とかげの尻尾切りと違うのは、当人が切られた尻尾なのではなく、
残った本体だというところで、
「新型とかげの尻尾きりで経営改善」と、いっとき週刊誌を賑わせた。
もちろん、とかげと違って新しい尻尾が生えてくることはないのだが。
それまで尻尾について、多くの人がちゃんと向き合ったことがなかったので、
この「尻尾切り」は、尻尾の存在意義について、
誰もが改めて考える契機となった。
市井の人々は尻尾切りに概ね好意的だった。
なくてもいいじゃん、というのがその主たる理由である。
古いタイプの人々は細やかな感情表現の手段が失われることを嘆いたが、
尻尾が自分の意図とは関係なく細やかな感情を表現してしまう方が、
当世、問題である。

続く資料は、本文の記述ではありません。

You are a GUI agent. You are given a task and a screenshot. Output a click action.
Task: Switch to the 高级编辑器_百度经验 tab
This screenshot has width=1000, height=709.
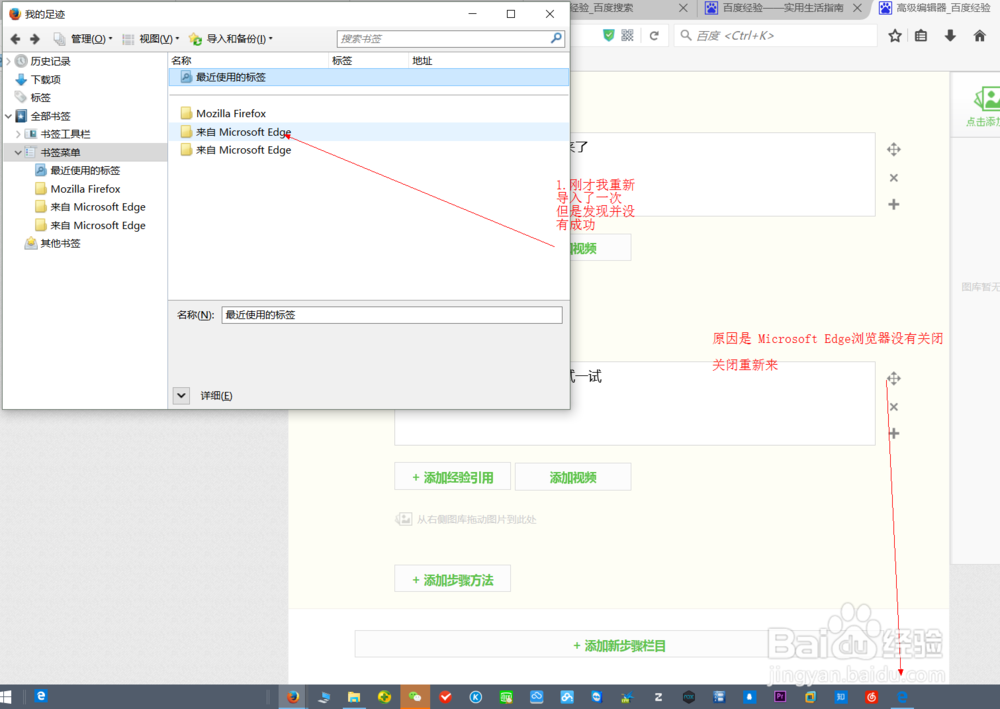(936, 9)
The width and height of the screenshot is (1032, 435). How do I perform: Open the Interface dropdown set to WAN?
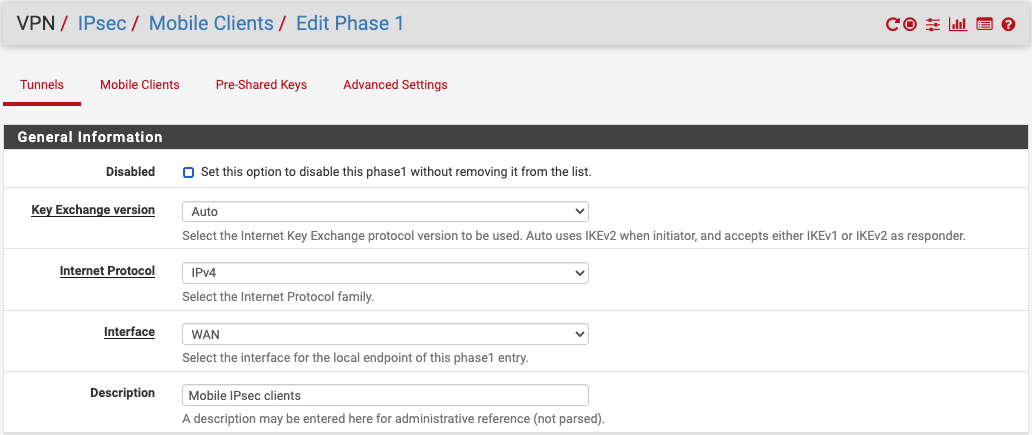pos(385,333)
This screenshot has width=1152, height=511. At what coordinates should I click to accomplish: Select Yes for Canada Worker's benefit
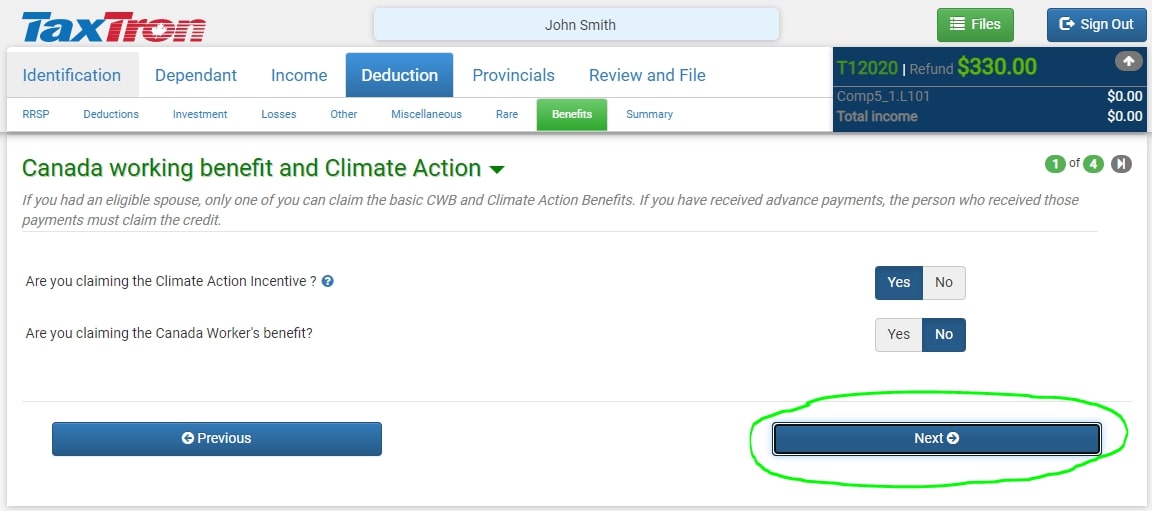pos(899,335)

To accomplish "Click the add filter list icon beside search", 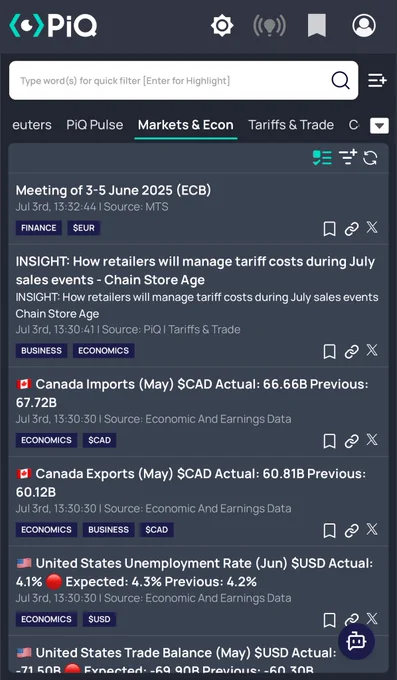I will pyautogui.click(x=377, y=80).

個人情報の流出の原因と捉える向きもあるほどだ。
キャリア志向のビジネスマンに対するセミナーでは、
「尻尾による感情表現の抑え方」が、真偽のほどはともかく、
せっせと行われている。
若者に至っては、積極的に尻尾切りに賛同する声が多かった。
運動するとき邪魔だし、尻尾の形状によっては、いじめの対象にもなる。
妙な感情や個性が見える化してしまう方が、
若者にとっては、いっそ問題で、
大人しくみんなと一緒にしていた方が安全、というわけだ。
ということで、社会的な認知と受容のフェーズを経て、
尻尾切りはじわじわと、そしてやがて急速に世間に広がっていった。
「尻尾切りブーム」の始まりである。
街場に雨後の筍のように「尻尾切りサロン」が誕生した。
物理的に切り落とすだけなので、施術自体はそう難しいことではない。
施術後、さっぱりした姿で現れる友人や同僚を見て、
施術を受ける人は、どんどん増えていった。
これを受けて、アパレル業界にも動きがあった。
尻尾チャックのない衣服の大流行である。
尻尾穴、および尻尾チャックのない衣服のつるんとしたデザインに
最初は皆、幾ばくかの物足りなさを感じたが、
そうした違和感はあっという間に薄れていき、
むしろ腹巻のように古臭いものとして廃れていった。
こうなると尻尾がある人の方が時代遅れとみなされる。
まだ尻尾なんか生やしちゃってと、眉をひそめられるに至って、
尻尾保護団体が生まれ、
尻尾を保持する権利と自由を主張する声が一時マスコミを賑わせ、
そしていつものごとく速やかに忘れ去られていった。
人々から尻尾が失われても、いい意味でも悪い意味でも、
社会に目に見える影響はほとんどなかった。
くだんの「尻尾切りで経営改善」を掲げた会社は、
やみくもな経営の効率化がたたって、しばらくして倒産したらしい。
皆、これまで通りの日常を、これまで通り過ごしていた。
多くの人が尻尾切りを完了し、ブームもひと段落ついたある日、
ある私立大学の社会学教授が
「尻尾切りブームによる日本社会の変化と遷移について」という
論文を発表した。
そこには、尻尾切り以前と以後では、
人々の意識と行動に有意な変化が見られることが、
データとともに示されていた。
様々な事象に対する突発的な行動惹起度が上がっている、というのだ。
つまり、簡単に、一言で言えば、
「人々が前のめりになっている」と教授は語る。
恐らくこれは、尻尾を失ったことによって、
重心が前がかりになっていることに起因していると教授は分析し、
さらなる追加調査によって仮説をさらに検証していく、と
論文は締めくくられていた。
確かに、社会的には「前のめり」とも思われるような出来事が
増えているように思えた。
それまで盛んに騒がれていた効率化は
そのスピードをさらに上げているように見える。
個人や集団の意図が先行して、
調査や分析が十分でないまま物事が進行するケースが散見した。
決断と行動のスピードが上がった、というポジティブな意見も多かったが、
こと、憲法改正問題が議会の承認を得ぬまま、
ものすごいスピードで進行していくに至って、
一定数の人々の中に疑念が芽生えた。
いくらなんでも前のめりすぎはしないか、と。
しかし尻尾がなくなることによって重心が移動した人間たちは
もはや、前のめりの姿勢に抗うことはできない。
好むと好まざるに関わらず、思考を司るのは肉体なのだ。
憲法改正を含む様々な重要事項決定のプロセスが、
どんどん前のめりになり、決断のスピードは上がっていった。
この加速感を危ぶみ、熟慮と再考を求める声も各所で聞かれたが、
これらもまた前のめりな意見によってことごとく踏み潰され、
日本は行方の知れぬ未来に向かって脇目も振らずに疾走し始めた。